Die bessere Vereinbarkeit von Familie und Beruf für Frauen und Männer wäre ihr wichtig. Gemeinsam mit ihrem Lebensgefährten hat Gorißen einen fünfjährigen Sohn. „Es war anfangs richtig hart, die Mutterrolle mit der Selbständigkeit und der Parteiarbeit zu verbinden“, sagt sie. Auch wenn sie selbst die Kinderbetreuung durch reguläre Kita-Zeiten und die Familie abdecken konnte, wirbt sie für gute Betreuungsangebote, die auch Schichtdienstlern gerecht werden, indem zum Beispiel Tagesrandzeiten abgedeckt werden. Denn klar müsse immer sein „Die Kinder dürfen nie hinten runter fallen.“

Silke Gorißen stammt aus einer Klever Kaufmannsfamilie mit sechs Kindern.
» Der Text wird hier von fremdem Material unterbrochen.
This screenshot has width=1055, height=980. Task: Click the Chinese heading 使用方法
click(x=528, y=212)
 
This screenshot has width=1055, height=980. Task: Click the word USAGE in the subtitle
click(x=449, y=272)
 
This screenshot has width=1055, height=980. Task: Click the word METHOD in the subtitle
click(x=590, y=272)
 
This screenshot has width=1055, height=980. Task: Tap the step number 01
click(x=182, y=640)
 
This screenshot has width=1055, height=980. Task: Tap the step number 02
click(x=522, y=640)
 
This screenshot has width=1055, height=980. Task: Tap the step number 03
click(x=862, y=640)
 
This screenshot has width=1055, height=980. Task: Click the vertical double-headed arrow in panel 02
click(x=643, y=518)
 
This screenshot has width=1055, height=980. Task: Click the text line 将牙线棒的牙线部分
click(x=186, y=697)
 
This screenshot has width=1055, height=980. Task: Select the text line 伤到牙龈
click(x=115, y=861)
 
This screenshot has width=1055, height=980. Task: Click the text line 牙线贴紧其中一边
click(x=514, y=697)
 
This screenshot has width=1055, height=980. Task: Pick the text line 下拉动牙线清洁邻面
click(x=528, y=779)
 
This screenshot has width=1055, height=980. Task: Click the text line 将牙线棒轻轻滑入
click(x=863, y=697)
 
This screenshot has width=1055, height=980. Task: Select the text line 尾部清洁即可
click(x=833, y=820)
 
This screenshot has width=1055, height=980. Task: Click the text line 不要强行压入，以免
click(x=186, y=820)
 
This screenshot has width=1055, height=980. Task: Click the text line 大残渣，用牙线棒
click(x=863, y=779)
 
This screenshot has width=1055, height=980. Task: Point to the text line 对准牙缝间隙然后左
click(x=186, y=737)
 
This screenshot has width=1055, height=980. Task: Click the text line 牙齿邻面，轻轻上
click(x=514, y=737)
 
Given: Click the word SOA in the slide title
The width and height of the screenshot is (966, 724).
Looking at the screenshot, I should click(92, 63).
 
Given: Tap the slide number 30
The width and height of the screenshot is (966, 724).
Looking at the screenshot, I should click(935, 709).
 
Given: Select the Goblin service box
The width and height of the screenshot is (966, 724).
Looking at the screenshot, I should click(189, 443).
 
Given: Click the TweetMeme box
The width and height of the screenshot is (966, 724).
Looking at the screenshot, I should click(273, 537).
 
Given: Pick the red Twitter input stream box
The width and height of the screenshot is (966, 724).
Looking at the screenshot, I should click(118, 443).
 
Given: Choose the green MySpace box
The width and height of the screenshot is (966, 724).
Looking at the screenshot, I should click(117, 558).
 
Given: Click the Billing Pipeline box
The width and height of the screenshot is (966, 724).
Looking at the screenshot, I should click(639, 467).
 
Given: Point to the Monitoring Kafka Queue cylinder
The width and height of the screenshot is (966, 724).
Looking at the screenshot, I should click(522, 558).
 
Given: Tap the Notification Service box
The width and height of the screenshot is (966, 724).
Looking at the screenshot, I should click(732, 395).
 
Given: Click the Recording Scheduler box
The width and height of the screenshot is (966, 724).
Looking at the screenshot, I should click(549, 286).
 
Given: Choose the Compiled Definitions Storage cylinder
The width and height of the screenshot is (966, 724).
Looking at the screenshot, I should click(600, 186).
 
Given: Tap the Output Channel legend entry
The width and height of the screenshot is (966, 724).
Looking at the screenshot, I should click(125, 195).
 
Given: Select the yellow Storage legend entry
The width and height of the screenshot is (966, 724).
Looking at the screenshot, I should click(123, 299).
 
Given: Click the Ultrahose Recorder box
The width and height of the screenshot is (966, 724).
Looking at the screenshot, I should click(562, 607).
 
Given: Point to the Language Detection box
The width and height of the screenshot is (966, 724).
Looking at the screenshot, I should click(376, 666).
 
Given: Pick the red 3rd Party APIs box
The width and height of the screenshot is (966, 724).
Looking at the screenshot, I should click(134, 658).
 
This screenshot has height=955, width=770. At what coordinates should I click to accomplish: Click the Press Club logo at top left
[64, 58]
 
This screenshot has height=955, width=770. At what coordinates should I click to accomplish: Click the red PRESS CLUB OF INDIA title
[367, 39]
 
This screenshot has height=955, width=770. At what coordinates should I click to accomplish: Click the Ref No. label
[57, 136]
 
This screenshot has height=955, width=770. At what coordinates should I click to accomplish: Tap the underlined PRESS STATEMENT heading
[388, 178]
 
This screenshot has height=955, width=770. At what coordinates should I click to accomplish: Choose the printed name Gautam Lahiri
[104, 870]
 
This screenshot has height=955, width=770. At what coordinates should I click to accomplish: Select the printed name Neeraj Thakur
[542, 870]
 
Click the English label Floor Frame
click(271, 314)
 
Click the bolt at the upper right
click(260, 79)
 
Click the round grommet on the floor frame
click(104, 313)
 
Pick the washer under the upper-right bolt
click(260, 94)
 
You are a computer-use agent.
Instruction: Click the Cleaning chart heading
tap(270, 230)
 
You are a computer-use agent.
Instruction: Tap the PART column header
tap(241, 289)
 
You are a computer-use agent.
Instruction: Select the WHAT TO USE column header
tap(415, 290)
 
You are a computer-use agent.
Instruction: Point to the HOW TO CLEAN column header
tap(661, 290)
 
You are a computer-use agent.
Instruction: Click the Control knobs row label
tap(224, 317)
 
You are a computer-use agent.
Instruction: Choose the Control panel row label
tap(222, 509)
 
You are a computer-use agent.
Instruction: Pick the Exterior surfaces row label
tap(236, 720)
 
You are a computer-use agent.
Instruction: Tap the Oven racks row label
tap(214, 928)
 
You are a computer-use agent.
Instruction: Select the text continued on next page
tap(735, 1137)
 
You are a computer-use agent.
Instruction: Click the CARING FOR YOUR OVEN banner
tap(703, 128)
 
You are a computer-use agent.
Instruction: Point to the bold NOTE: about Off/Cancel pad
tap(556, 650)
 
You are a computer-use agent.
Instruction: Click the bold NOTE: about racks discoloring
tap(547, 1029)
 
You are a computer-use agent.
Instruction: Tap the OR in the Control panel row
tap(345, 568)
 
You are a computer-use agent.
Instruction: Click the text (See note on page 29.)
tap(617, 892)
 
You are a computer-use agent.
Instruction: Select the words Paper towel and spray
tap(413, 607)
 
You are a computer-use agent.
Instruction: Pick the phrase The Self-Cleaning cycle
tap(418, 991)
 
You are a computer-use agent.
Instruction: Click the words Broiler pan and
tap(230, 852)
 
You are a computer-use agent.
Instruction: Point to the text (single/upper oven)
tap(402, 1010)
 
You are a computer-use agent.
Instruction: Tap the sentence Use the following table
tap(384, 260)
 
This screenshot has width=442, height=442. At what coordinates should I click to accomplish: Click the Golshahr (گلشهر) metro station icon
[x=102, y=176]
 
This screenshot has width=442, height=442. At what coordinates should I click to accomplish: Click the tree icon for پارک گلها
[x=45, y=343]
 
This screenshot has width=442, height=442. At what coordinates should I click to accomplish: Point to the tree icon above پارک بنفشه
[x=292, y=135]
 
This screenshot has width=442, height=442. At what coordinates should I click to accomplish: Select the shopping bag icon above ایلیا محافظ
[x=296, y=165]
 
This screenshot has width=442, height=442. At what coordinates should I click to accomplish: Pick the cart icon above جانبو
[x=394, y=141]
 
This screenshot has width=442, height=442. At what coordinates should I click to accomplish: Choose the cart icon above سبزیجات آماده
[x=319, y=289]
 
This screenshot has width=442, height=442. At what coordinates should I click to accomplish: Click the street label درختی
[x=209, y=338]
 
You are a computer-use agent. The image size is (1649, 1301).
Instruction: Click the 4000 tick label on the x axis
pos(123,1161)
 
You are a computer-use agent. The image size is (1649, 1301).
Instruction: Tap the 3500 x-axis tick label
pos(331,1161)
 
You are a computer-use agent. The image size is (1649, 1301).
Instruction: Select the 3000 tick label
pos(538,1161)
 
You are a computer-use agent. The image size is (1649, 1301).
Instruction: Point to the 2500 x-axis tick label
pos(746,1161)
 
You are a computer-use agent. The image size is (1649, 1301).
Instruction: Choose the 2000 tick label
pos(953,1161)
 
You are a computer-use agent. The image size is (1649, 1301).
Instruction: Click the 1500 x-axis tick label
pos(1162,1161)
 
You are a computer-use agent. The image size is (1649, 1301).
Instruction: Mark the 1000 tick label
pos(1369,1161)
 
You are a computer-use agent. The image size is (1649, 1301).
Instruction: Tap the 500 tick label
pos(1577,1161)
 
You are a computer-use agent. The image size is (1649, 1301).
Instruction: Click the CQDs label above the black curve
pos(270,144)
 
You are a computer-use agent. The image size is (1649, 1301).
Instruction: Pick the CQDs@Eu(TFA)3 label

Sie studierte in Bonn Rechtswissenschaften, ist inzwischen seit 20 Jahren Rechtsanwältin. Durch ihre Arbeit und ihr politisches Engagement hat sie im Laufe der Jahre einigen Einblick in die kommunalen Strukturen nehmen können. Ein weiteres wichtiges Thema: „Mir ist als Mitglied einer christlichen Partei auch die Bewahrung der Schöpfung besonders wichtig“, sagt die 47-Jährige, die als Chefin der Kreisverwaltung den Kreis Kleve als Vorbild sehen wollte: „Wir müssen unseren Beitrag zum Klimaschutz leisten. Mein Ziel ist der ,klimaneutrale Kreis Kleve’. Dazu gehört, öffentliche Gebäude energetisch zu sanieren und vernünftig in erneuerbare Energien zu investieren. Fraglos brauchen wir auch einen besseren öffentlichen Personennahverkehr.“

In der nächsten Zeit wird sich Silke Gorißen bei den Ortsverbänden ihrer Partei vorstellen, wie es auch Mitbewerber Dominik Feyen angekündigt hat. So wird der direkte Vergleich möglich.